The post-war pro-Soviet Communist regime replaced the May 3 holiday with July 22, commemorating the 1944 Manifesto of the Polish Committee of National Liberation, which established the Moscow-dominated regime after 1945. 

This effectively delegitimized the pre-war republic, whose government-in-exile had operated from London during the Second World War.

The Poles who now settled in western countries refused to recognize the Polish People’s Republic and continued to observe the May 3 date, but to the rest of the world, this was forgotten.

In 1966-1967, after graduating from McGill University, I worked as a reporter in the Montreal bureau of the Canadian Press.

On April 30, 1966, the Sunday before May 3 of that year, a group of Polish war veterans, who had served with the Allied forces during the war, gathered at the Cenotaph in Dominion Square to honour the pre-Communist state.

I covered the event, which to me seemed like a quixotic gesture by people living in the past. Communist states occupied a third of the globe and seemed to be going from strength to strength, under the tutelage of Moscow. 

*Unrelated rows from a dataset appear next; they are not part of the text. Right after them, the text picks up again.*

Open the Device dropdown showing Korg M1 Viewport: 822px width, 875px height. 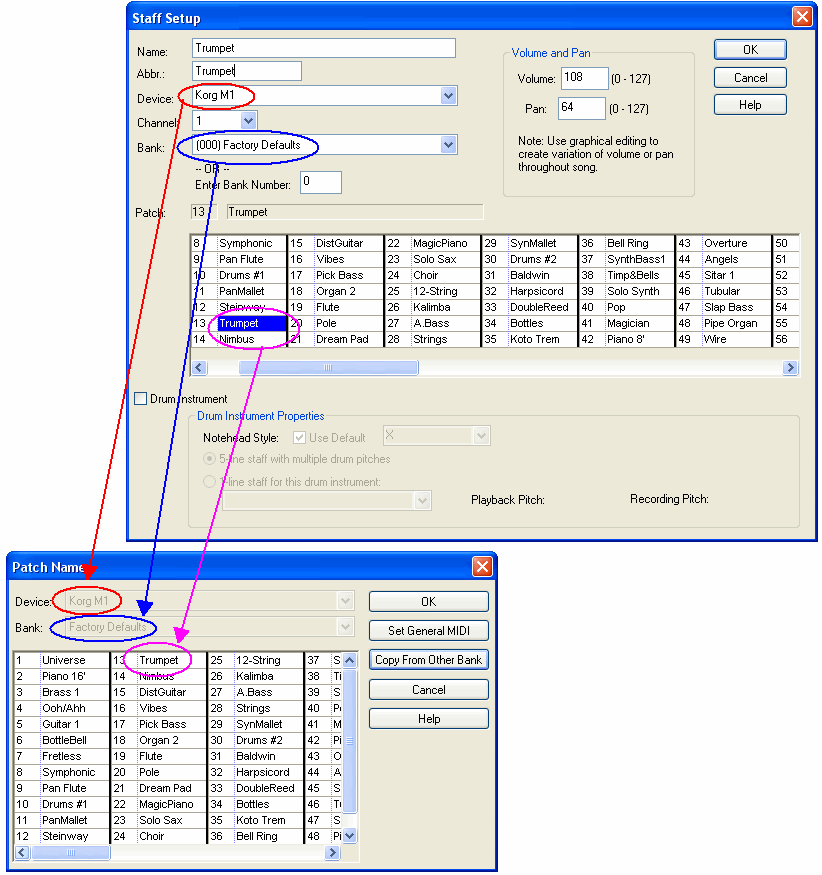pos(447,95)
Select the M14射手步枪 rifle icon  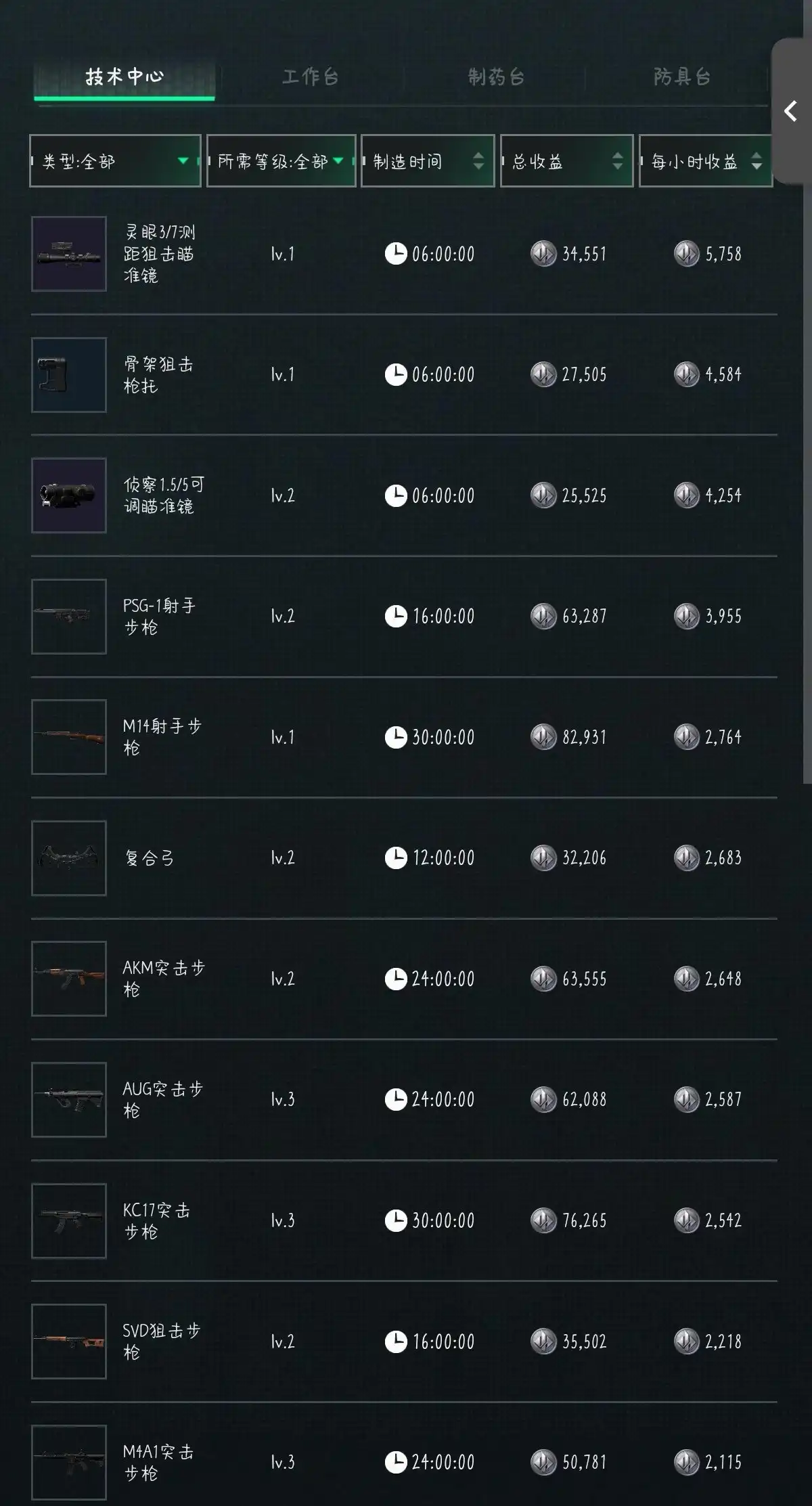[69, 737]
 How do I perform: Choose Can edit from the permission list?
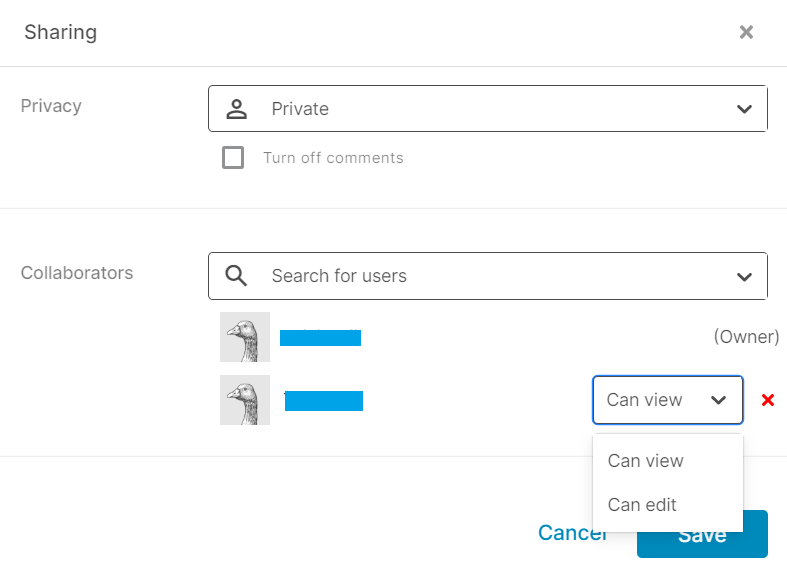click(642, 505)
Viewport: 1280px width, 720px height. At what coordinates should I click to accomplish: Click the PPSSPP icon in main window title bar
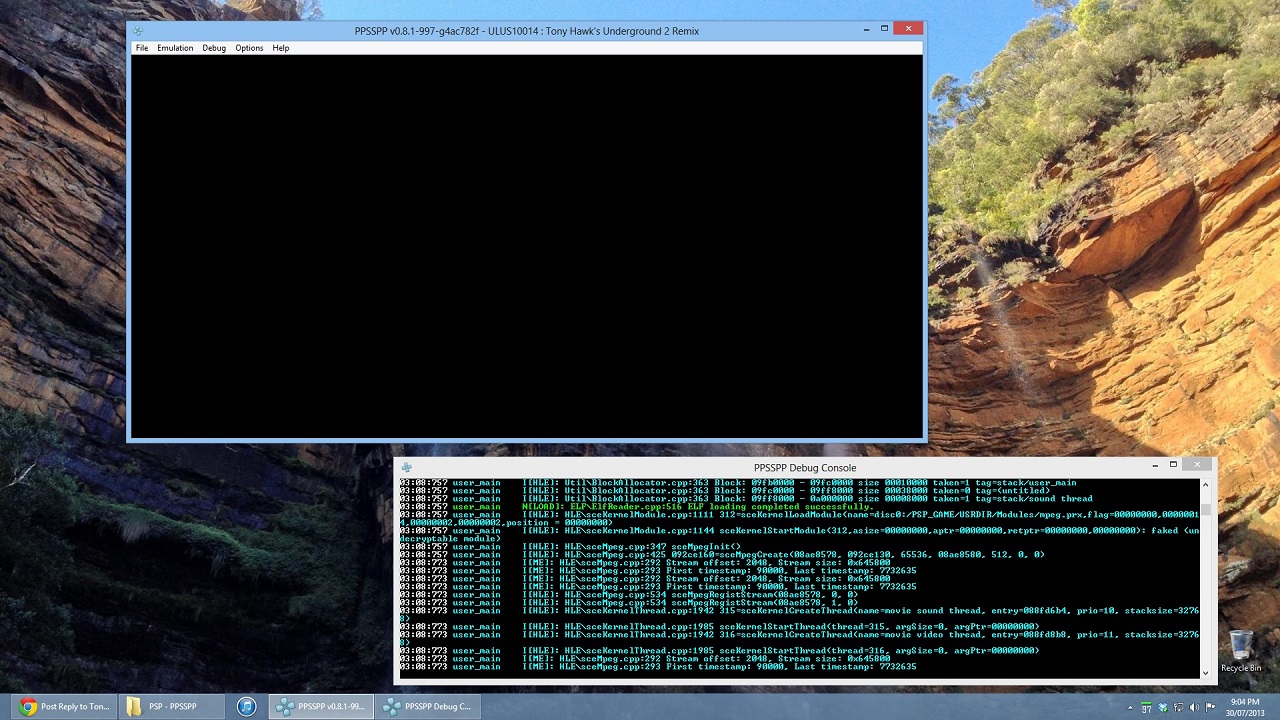138,31
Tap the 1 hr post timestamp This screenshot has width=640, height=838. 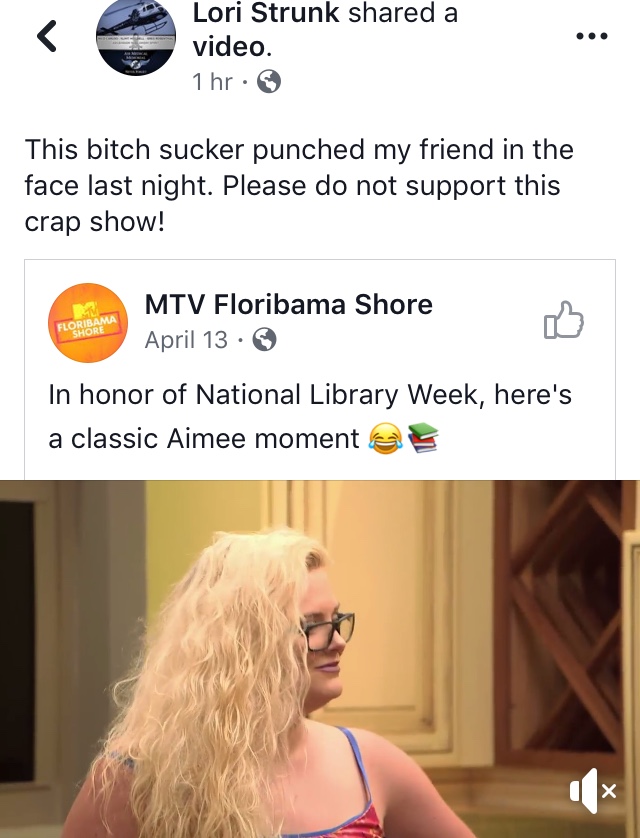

It seemed that, at the very least, they would remain a force to be reckoned with. And Poland was Moscow’s most important satellite state and crucial to its geopolitical and military survival.

We need to remember that for four decades, competition between the Warsaw Pact and NATO shaped international relations. The Cold War was our reality, and a large percentage of the intelligentsia in the west supported these Communist regimes. 

So this memorial service seemed somewhat pitiful to me. The last sentence of my article called it a gathering of people passed over by history, reliving their “lost causes and hopeless dreams.”

The story went out over the Canadian Press wire but I never did learn if or where it was published by one of the many newspapers that subscribed to the CP. In those days, there was no internet, no “on-line” publications, and no one in the CP office kept track of such things. 

It’s a shame I have no copy of it.

As we know, the Communist regimes in eastern Europe imploded in the late 1980s. In Poland, round-table talks among the Solidarity trade union, the Communists and the Roman Catholic Church paved the way for the fall of Communism. 

Partially free elections in 1989 saw a landslide win for Solidarity, and Tadeusz Mazowiecki became the first non-Communist Polish prime minister since 1946. Soon enough, the entire Communist apparatus was dismantled.

Poland had regained its independence and May 3 is once again the country’s national day. I remembered my article when I spent three weeks in Poland earlier this year.

As the song says, “you never can tell.” I hope some of those old soldiers lived to see that day.